───── Kutipan Teks

Seperti misalnya shalat yang terpenuhi syarat dan rukunnya maka disebut dengan
shalat yang shahih. Begitu juga dalam segi muamalah seperti jual beli,
maka disebut shahih dengan terpenuhinya syarat dan rukunnya.
Bathil yaitu sesuatu yang
ketentuan berlakunya tidak terpenuhi, baik berupa ibadah atau muamalah. Seperti
shalat yang tidak terpenuhi syarat atau rukunnya. Maka shalat itu tidak berlaku
atau disebut dengan shalat yang bathil. Begitu pula dalam segi muamalah
misalnya seperti sebuah akad yang tidak terpenuhi syarat atau rukunnya, maka
akad itu tidak berlaku dan tidak dihitung sebuah akad atau disebut akad yang bathil.
Berkaitan dengan akad
maka penerapannya ada sifat al-i’tidad (dihitung) dan al-nufud (berlaku).
Sedangkan dalam ibadah hanya ada sifat al-i’tidad (dihitung) saja.
PERBEDAAN ANTARA HUKUM
SYAR’I TAKLIFI DENGAN HUKUM SYAR’I WADH’I
Pebedaan hukum taklifi
dengan hukum wahd’i yaitu hukum taklifi berkaitan langsung
dengan sebuah tuntutan untuk perbuatan bagi seorang mukallaf secara
langsung. Sedangkan hukum wadh’i yaitu tanda adanya hukum-hukum taklifi
bagi perbuatan mukallaf. Gambarannya contohnya seperti terbenamnya
matahari menjadi tanda dan sabab wajibnya dilakukan shalat maghrib bagi
seorang mukallaf. Maka wajibnya shalat dengan terbenamnya matahari
disebut dengan hukum taklifi, sedangkan keterbenaman matahari adalah
tanda bagi adanya hukum syar’i tersebebut disebut dengan hukum wadh’i.

──────────
───── Daftar Baris

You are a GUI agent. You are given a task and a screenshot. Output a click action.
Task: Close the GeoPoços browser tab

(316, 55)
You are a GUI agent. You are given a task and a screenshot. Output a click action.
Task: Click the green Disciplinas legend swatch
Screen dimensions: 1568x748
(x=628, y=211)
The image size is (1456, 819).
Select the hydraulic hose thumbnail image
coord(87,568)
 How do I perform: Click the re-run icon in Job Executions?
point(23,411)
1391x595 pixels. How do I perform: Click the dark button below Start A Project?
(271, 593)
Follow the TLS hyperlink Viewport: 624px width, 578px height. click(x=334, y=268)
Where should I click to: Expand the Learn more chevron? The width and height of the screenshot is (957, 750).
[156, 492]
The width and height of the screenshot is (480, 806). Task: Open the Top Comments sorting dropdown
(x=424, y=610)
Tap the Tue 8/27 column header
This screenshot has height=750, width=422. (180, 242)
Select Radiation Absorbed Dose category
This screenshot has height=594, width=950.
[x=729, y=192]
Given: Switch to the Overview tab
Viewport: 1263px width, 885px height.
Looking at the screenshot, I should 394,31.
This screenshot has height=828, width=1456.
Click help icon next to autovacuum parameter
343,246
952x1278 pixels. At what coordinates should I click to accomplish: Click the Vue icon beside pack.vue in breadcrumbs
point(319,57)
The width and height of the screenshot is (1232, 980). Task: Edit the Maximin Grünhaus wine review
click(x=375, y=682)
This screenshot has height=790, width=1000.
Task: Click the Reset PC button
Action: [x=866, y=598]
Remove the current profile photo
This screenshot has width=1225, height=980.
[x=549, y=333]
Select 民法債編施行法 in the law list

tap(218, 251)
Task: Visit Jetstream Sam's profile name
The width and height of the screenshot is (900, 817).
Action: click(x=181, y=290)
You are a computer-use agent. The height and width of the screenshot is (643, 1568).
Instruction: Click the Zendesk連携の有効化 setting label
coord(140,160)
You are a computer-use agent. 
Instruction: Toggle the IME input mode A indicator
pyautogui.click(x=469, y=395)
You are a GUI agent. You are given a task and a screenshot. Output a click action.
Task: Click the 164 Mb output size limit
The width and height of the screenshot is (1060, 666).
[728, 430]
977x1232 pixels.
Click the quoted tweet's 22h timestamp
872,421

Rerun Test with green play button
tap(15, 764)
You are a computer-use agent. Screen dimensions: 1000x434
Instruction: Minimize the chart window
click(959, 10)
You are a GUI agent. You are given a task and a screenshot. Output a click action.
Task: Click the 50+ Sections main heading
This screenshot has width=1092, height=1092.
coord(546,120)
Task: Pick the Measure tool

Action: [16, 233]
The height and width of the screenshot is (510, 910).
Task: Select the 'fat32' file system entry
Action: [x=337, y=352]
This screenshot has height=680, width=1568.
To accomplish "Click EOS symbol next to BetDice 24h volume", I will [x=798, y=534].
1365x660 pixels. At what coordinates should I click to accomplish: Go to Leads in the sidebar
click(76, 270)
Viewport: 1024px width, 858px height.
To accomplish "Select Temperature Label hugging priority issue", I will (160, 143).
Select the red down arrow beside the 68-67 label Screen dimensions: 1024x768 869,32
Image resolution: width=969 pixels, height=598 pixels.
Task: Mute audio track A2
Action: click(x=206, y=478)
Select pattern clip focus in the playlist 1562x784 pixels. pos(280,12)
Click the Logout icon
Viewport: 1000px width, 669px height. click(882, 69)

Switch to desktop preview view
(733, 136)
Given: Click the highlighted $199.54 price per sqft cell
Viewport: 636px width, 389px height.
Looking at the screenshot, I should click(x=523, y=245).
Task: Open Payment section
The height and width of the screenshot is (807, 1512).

──────────

§ **Yang Harus Dibuat**: Tuliskan lanjutan kutipan tentang hukum syar'i taklifi dan wadh'i, dimulai setelah kalimat terakhirnya.

§ **Hasil yang Diharapkan**:
Hukum wadh’i tidak
memiliki hubungan secara langsung dengan perbuatan mukallaf. Tapi berkaitan
dengan sabab dan syarth untuk menjalankannya. Sehingga karena
tidak ada kaitannya dengan perbuatan mukallaf maka hukum wadh’i juga
berlaku pada selain mukallaf.
Allah menjadikan al-itlaf
(kehilangan) sebagai syarat adanya dhaman (jaminan). Artinya
dengan adanya al-ilaf maka harus mengharuskan adanya dhaman
(jaminan) dengan mengabaikan ada atau tidak adanya taklif. Contohnya
seperti ketika seorang yang menjamin harta milik anak kecil maka tetap ada
jaminan dalam harta tersebut dengan hukum syar’i yang kami jelaskan
sebeblumnya.
Perlu diketahui bahwa
hukum syar’i taklifi memiliki pembagian yang lebih banyak lagi. Pembahasan yang lebih luas bisa dirujuk pada buku-buku ushul fiqh yang klasik maupun kontemporer. Seperti
pembagian mudhayyaq (waktu pelaksanaannya sempit) misalnya puasa dan muwassa’
(waktu pelaksanaannya luas) misalnya haji dan shalat lima waktu yang berkaitan
dengan waktu pelaksanaan ijab dalam ibadah. Selain itu jika berkaitan dengan menjalankannya
ada ada’ (dijalankan pada waktu yang telah ditentukan) dan qadla’
(dijalankan di luar waktu yang telah ditentukan). Pembagian lain ada juga fardlu
‘ain (yang wajib dilakukan oleh setiap orang) seperti shalat wajib dan fardlu
kifayah (yang wajib dilakukan oleh salah satu dari semua individu) seperti
shalat jenazah. Wallahu a’lam.
(Tulisan ini banyak disarikan
dari kitab al-Khulashoh fi Ushul Fiqh, karya Syaikh Hasan Hitou)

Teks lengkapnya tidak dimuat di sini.